Stored data:
>>>

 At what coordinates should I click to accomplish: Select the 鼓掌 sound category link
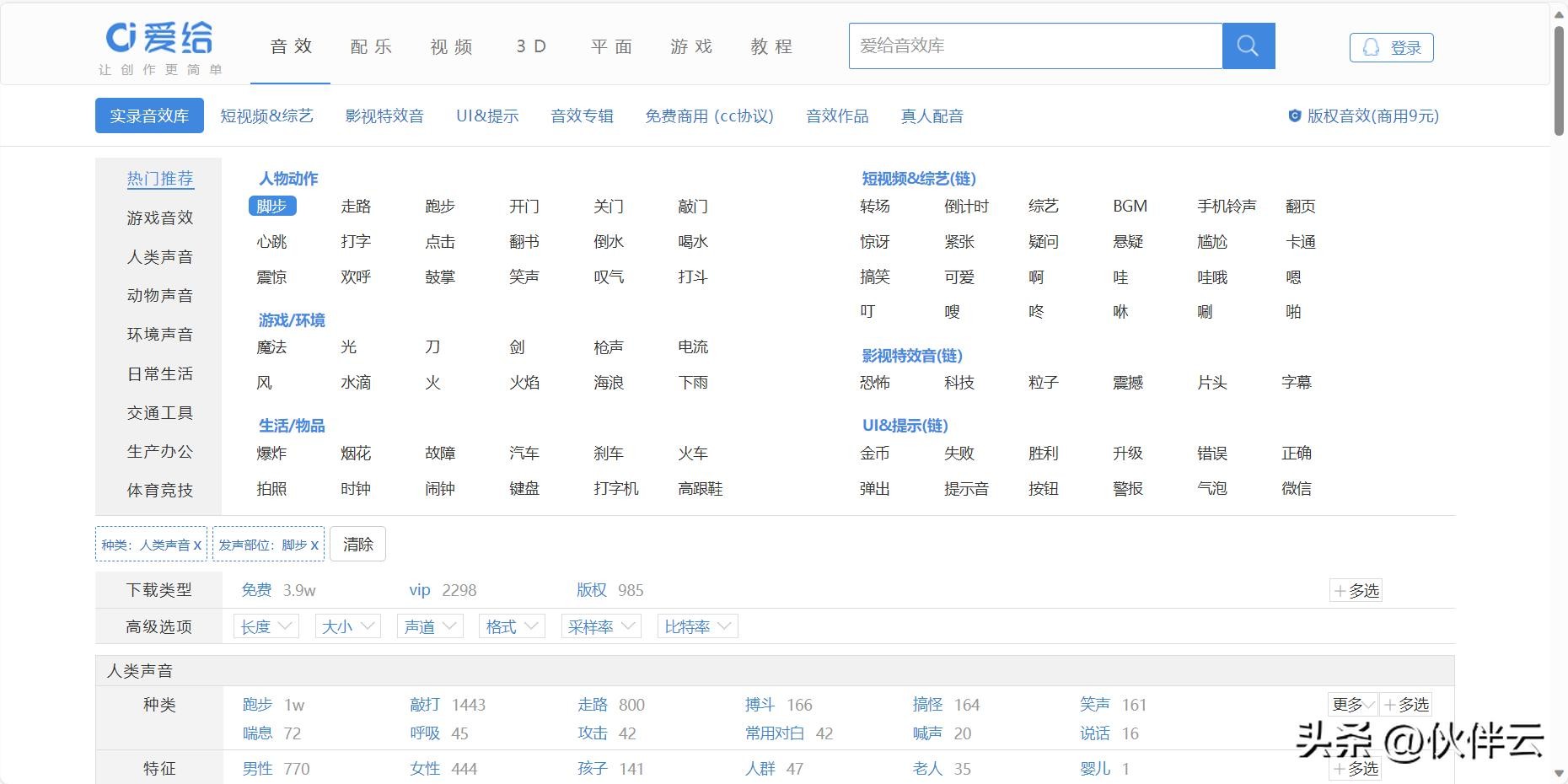(x=440, y=277)
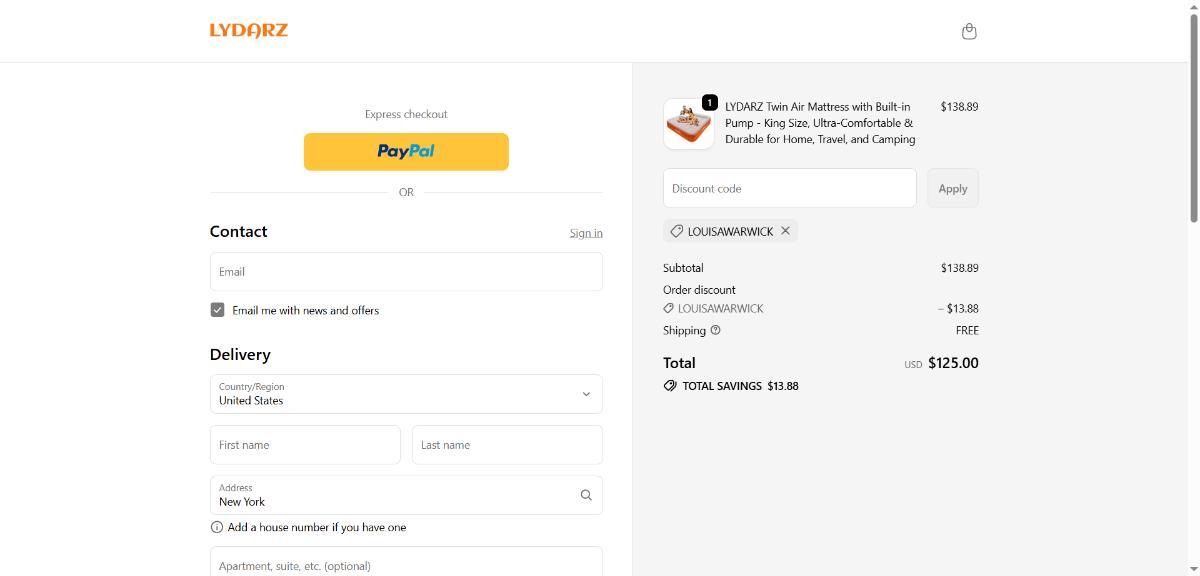Screen dimensions: 1200x576
Task: Uncheck Email me with news and offers
Action: [217, 310]
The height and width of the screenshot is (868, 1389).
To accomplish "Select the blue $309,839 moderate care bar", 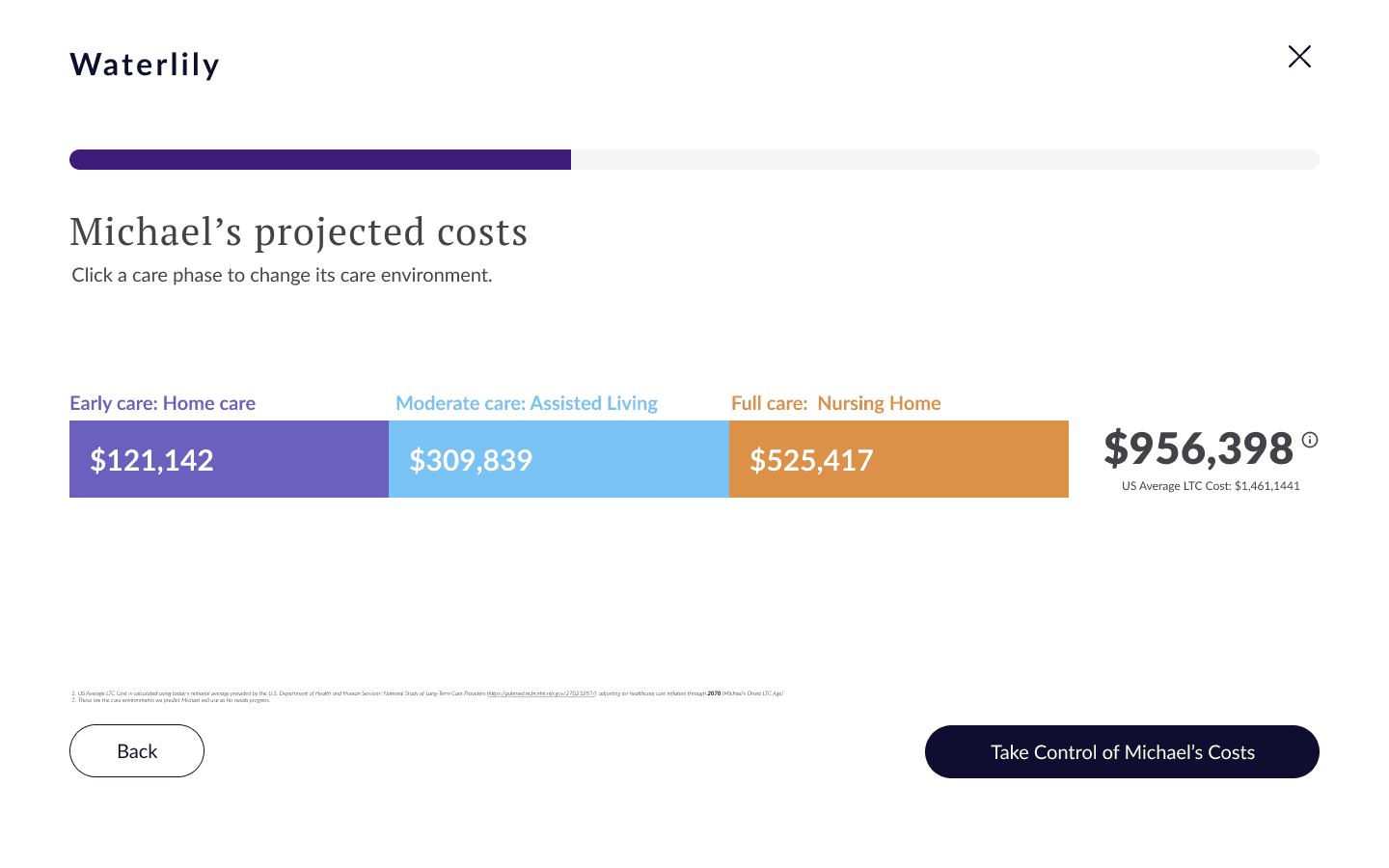I will (x=558, y=459).
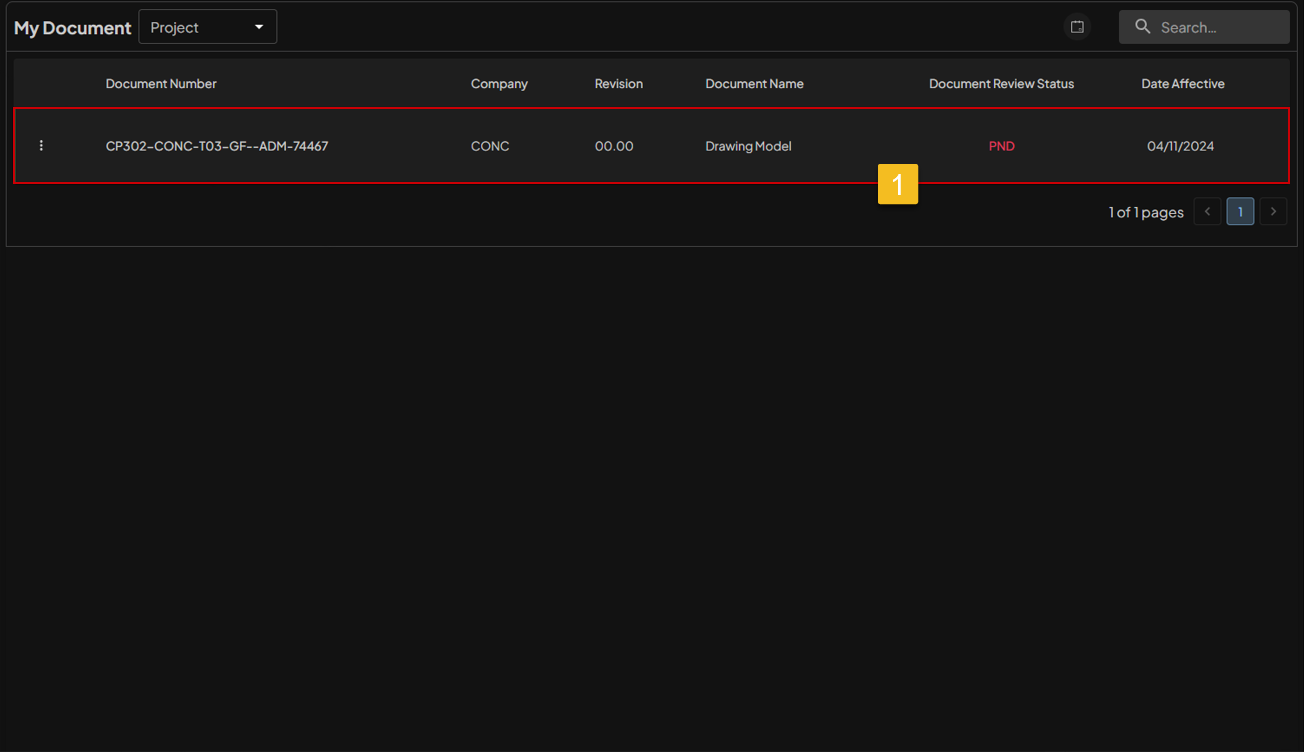Open the calendar icon beside the search box
Image resolution: width=1304 pixels, height=752 pixels.
1077,27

<<<

#### [What needs to be done]
Provide the lines again, unchanged, from where the data above begins through the line containing "The height and", both ends included, omitting pictures and adding nothing.

#### [The answer]
 At what coordinates should I click to accomplish: Select the 鼓掌 sound category link
(x=440, y=277)
Screen dimensions: 1200x576
Task: Uncheck Email me with news and offers
Action: [217, 310]
The height and width of the screenshot is (868, 1389).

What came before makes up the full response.